Add to that a passel of problems — from the federal indictment on corruption charges of his former police commissioner, Bernard Kerik, to a kerfuffle over taxpayer-funded security provided to his third wife, Judith Nathan, back when she was his mistress — and Giuliani is suddenly looking a whole lot less inevitable than he did during the summer and fall. The news this week was that Giuliani was pulling back on his advertising in New Hampshire, a move that could be described as tactically necessary but strategically desperate.

So it was actually the most innocuous-sounding sound bite Giuliani provided that had the most news value. “I’ll be spending some of my Christmas holiday here in New Hampshire,” he said toward the end of his talk. He made a joke about skiing, too. Was Giuliani still planning to make a serious play for New Hampshire?

“Rudy Giuliani is not pulling out of New Hampshire,” insisted his state campaign chairman, Wayne Semprini, as a gaggle of reporters surrounded him after Giuliani had left the room. Semprini added that “55-60% of the people are still undecided,” holding out the prospect of a late surge for Rudy.

Next the journalists started talking with each other. Brad Puffer of New England Cable News stuck a microphone in front of New York Sun columnist Seth Gitell, a Bostonian and an old friend with whom I had made the trek north that morning. Gitell described Giuliani’s Christmas-holiday remark as “a symbolic attempt to maintain some presence in New Hampshire”. David Saltonstall, who’s covering Giuliani for the New York Daily News, told me it looked as though the former mayor was trying to keep his campaign in New Hampshire alive while simultaneously cutting back. “He’s walking kind of a tightrope with voters here, I think,” Saltonstall said.
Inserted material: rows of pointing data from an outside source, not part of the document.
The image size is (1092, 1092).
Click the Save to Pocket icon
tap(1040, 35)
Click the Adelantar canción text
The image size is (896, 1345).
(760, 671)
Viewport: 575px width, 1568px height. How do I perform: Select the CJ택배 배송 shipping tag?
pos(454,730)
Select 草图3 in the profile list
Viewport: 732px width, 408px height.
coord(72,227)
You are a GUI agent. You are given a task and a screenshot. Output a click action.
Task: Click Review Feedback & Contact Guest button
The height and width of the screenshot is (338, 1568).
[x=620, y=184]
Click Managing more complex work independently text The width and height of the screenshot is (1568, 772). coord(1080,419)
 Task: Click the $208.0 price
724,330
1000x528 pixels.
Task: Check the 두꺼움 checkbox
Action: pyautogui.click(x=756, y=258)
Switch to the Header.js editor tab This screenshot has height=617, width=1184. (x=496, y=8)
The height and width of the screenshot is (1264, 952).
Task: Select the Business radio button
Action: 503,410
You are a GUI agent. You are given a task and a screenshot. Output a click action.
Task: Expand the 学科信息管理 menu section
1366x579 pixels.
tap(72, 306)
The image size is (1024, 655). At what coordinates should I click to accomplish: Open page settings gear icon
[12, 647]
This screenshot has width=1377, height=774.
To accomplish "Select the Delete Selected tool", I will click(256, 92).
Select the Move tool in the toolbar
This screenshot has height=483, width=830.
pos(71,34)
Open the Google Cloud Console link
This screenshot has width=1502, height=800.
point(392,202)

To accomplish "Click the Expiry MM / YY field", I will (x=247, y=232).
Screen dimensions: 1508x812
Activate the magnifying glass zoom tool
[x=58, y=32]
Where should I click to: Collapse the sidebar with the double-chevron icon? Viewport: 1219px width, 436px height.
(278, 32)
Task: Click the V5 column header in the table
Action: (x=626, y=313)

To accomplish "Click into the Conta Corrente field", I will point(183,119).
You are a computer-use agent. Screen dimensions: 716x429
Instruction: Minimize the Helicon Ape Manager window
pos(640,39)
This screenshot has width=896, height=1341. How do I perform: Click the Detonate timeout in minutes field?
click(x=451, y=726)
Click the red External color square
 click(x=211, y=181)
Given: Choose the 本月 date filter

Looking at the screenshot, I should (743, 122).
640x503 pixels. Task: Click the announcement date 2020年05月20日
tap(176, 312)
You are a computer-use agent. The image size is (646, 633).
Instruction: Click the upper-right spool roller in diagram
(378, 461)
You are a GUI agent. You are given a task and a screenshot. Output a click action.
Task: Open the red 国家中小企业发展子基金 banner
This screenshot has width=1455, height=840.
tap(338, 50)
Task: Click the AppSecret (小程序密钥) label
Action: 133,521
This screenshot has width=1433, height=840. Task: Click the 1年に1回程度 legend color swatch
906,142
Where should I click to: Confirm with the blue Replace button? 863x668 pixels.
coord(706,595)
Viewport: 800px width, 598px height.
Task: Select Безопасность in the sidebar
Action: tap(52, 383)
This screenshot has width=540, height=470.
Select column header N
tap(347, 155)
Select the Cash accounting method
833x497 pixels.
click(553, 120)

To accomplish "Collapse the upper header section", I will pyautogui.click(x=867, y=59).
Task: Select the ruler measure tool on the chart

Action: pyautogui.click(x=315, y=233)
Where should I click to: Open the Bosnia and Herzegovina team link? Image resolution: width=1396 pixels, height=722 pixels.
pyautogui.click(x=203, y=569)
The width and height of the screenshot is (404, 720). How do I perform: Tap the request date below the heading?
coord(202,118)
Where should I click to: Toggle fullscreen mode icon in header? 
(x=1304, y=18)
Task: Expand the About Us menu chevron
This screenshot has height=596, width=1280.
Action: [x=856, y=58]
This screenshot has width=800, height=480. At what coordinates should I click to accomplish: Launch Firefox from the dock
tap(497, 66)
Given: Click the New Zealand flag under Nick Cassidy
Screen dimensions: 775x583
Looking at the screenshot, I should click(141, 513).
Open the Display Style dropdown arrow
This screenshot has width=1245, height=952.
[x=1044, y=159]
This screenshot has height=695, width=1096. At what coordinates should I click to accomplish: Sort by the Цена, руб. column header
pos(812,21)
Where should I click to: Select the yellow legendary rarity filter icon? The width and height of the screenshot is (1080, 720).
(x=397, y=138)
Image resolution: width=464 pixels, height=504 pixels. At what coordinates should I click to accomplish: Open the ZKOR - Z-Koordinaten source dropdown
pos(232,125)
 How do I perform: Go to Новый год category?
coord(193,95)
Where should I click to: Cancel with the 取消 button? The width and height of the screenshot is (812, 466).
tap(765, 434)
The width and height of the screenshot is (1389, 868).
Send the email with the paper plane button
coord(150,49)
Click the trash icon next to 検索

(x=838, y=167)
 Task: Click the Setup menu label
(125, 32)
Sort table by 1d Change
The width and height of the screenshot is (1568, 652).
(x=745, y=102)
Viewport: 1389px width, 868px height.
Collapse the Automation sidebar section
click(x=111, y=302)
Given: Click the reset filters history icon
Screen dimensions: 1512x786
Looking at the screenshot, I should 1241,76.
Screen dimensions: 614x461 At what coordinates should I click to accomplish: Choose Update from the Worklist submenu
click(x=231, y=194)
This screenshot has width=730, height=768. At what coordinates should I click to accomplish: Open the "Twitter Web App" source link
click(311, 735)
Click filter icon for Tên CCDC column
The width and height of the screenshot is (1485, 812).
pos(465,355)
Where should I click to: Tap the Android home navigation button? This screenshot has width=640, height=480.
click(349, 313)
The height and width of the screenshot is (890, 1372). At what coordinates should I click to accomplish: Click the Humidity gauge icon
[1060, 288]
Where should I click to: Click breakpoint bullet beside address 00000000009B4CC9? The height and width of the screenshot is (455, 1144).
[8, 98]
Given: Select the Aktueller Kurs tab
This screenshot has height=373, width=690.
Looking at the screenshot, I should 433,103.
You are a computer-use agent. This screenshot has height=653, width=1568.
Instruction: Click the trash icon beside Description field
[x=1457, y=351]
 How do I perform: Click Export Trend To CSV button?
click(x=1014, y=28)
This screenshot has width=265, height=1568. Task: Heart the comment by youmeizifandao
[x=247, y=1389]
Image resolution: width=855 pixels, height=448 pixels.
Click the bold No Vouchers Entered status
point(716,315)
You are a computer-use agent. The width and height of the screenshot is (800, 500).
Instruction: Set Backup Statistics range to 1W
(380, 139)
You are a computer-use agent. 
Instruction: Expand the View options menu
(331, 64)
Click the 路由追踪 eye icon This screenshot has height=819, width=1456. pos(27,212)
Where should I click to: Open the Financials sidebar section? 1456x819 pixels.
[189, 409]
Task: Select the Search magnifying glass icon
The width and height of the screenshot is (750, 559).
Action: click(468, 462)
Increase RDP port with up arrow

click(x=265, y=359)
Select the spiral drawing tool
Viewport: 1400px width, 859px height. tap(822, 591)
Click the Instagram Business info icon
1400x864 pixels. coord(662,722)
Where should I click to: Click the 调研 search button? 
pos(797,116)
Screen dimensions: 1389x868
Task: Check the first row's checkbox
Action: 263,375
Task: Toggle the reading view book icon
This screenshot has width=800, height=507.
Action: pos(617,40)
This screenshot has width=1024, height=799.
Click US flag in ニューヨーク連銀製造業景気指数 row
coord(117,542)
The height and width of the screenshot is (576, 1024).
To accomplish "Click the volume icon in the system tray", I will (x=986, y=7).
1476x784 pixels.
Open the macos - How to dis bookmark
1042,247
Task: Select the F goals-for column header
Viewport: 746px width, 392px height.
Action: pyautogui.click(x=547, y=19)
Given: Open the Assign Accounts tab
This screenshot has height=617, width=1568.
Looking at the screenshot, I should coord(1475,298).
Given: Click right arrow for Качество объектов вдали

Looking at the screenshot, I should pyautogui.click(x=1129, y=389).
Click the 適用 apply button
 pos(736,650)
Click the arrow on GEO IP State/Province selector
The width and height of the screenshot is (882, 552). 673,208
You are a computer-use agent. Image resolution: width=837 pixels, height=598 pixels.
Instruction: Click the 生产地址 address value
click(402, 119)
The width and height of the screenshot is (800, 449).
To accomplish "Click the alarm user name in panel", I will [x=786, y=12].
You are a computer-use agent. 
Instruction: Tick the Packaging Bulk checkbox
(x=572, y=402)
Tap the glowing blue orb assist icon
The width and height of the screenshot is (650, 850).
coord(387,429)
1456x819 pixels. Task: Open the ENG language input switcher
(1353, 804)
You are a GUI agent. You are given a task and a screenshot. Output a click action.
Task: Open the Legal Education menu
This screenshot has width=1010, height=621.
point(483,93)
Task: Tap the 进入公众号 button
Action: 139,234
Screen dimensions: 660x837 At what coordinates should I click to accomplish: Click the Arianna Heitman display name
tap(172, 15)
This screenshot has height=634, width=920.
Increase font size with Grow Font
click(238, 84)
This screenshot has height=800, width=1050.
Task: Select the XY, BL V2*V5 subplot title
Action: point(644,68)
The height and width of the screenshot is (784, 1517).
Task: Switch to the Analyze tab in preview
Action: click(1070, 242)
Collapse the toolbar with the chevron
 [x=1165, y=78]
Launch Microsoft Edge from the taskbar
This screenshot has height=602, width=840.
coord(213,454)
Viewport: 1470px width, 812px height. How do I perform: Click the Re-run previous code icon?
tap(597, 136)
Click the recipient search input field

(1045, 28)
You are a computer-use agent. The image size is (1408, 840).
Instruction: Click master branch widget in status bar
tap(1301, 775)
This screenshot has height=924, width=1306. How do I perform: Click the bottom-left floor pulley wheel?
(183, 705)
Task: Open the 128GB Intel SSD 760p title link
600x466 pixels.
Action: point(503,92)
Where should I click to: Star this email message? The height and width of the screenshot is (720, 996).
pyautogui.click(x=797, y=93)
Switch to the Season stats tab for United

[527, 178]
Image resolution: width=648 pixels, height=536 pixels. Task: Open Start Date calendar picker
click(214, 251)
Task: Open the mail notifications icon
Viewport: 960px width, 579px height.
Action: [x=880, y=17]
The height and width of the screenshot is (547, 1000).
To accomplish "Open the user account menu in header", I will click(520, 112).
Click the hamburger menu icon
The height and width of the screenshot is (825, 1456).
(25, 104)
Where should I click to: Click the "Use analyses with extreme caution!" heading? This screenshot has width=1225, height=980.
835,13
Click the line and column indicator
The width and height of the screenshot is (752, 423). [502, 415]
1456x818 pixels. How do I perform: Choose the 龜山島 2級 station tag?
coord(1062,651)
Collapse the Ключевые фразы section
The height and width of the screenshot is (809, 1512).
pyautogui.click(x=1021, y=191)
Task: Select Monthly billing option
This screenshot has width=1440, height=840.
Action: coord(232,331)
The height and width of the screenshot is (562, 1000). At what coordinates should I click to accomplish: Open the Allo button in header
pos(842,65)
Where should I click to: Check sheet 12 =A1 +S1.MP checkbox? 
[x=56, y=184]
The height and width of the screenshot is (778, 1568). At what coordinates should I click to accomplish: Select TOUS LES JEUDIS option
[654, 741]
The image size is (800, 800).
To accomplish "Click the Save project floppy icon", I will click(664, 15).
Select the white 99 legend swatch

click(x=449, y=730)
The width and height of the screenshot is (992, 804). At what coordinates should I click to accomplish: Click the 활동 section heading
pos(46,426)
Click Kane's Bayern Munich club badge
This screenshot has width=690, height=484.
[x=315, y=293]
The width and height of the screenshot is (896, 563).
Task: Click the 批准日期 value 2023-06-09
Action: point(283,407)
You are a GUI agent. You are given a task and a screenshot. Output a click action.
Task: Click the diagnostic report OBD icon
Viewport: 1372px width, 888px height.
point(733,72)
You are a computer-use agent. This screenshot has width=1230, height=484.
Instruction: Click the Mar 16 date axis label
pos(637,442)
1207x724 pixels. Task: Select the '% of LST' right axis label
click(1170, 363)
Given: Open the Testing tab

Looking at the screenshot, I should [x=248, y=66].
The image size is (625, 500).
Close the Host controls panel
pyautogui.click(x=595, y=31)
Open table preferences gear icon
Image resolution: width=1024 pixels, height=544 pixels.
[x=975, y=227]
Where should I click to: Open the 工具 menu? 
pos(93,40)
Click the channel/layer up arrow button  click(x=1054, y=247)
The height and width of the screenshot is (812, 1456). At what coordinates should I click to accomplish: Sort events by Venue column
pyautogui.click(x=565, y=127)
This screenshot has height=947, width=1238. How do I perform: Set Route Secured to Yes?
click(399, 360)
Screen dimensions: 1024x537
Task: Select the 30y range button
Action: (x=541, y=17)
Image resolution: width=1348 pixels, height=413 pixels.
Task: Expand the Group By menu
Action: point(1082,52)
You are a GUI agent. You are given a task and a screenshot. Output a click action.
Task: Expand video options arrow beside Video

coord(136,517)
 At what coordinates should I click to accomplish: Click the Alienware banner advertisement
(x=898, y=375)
It’s the perverse game of expectations, which often proves to be more important than the actual result. If Giuliani is perceived as having scaled down his campaign here but still manages to do well — say, coming in second to Mitt Romney, whose victory would be discounted because he’s the former governor of Massachusetts, a bordering state — then he could live to fight another day. (The flavour of the moment, Mike Huckabee, is not likely to be a factor in New Hampshire, where his fundamentalist religious views are nearly as unpopular with local Republicans as taxes and restrictions on gun ownership.)

Predictions are futile. Four years ago, I came to New Hampshire to watch John Kerry perform at an event that I described as an elegy for a campaign that had failed to anticipate the rise of Howard Dean. A few weeks later, Dean had collapsed and Kerry had all but wrapped up the Democratic nomination. Giuliani could win. Stranger things have happened.

But Giuliani’s problem is that he may have peaked too soon. No one expects Huckabee to win the nomination, but Romney, John McCain and even Fred Thompson all seem to be exploiting the turmoil created by Huckabee’s rise more adroitly than Giuliani has.

Giuliani told the lunch-time crowd that his platform comes down to two broad themes: “being on offence against Islamic terrorism and being on offence for a growth economy”. Trouble is, when it comes to politics, Giuliani these days is strictly on defence.

Seth Gitell on the setting of the Sun

I haven’t had a chance to take note of the New York Sun’s demise. Friend of Media Nation Seth Gitell, who wrote a political column for the Sun, weighs in usefully and at some length.

I’ve said this before, but the most fun I had in journalism was covering the two national conventions with Seth in 2000, when we were both working for the Boston Phoenix.

Last December I was able to enjoy a brief reprise, as Seth and I hit the road for a Rudy Giuliani event in New Hampshire, Seth covering it for the Sun and I for the Guardian.

Seth is a huge talent. Though it’s a shame he’s lost an important outlet, he’ll land on his feet.